• **WHAT YOU WILL DO**:
Start at the line containing "Open the code" and continue to the end of the records, writing those lines out as a numbered list with blank lines omitted.
= = = =
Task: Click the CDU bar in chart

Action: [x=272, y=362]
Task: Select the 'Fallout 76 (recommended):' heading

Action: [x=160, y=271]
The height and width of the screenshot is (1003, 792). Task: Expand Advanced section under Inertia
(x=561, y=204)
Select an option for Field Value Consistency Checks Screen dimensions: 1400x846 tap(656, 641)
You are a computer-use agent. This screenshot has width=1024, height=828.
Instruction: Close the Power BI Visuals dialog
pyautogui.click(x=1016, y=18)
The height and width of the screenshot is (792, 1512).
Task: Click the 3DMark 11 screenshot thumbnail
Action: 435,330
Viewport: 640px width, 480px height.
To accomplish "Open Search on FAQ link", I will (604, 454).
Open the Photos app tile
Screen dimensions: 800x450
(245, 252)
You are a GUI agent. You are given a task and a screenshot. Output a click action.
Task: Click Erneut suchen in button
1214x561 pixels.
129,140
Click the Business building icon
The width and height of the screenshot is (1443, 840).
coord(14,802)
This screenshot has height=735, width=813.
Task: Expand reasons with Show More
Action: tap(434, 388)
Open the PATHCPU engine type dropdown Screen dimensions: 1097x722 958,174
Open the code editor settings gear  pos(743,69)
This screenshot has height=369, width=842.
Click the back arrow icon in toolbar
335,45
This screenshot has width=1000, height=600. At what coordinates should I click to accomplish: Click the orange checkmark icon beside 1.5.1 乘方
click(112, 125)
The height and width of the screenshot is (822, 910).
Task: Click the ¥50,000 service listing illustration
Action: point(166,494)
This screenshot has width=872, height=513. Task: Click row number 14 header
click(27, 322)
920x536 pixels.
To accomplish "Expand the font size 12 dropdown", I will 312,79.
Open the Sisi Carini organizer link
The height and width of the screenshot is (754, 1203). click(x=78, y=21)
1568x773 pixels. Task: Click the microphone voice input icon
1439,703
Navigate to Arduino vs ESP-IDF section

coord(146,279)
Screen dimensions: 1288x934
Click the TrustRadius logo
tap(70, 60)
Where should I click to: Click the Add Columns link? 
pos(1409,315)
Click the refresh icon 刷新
= = = =
• **OUTPUT OF THE EXERCISE**:
1. Open the code editor settings gear  pos(743,69)
2. This screenshot has height=369, width=842.
3. Click the back arrow icon in toolbar
4. 335,45
5. This screenshot has width=1000, height=600. At what coordinates should I click to accomplish: Click the orange checkmark icon beside 1.5.1 乘方
6. click(112, 125)
7. The height and width of the screenshot is (822, 910).
8. Task: Click the ¥50,000 service listing illustration
9. Action: point(166,494)
10. This screenshot has width=872, height=513. Task: Click row number 14 header
11. click(27, 322)
12. 920x536 pixels.
13. To accomplish "Expand the font size 12 dropdown", I will 312,79.
14. Open the Sisi Carini organizer link
15. The height and width of the screenshot is (754, 1203). click(x=78, y=21)
16. 1568x773 pixels. Task: Click the microphone voice input icon
17. 1439,703
18. Navigate to Arduino vs ESP-IDF section
19. coord(146,279)
20. Screen dimensions: 1288x934
21. Click the TrustRadius logo
22. tap(70, 60)
23. Where should I click to: Click the Add Columns link? 
24. pos(1409,315)
25. Click the refresh icon 刷新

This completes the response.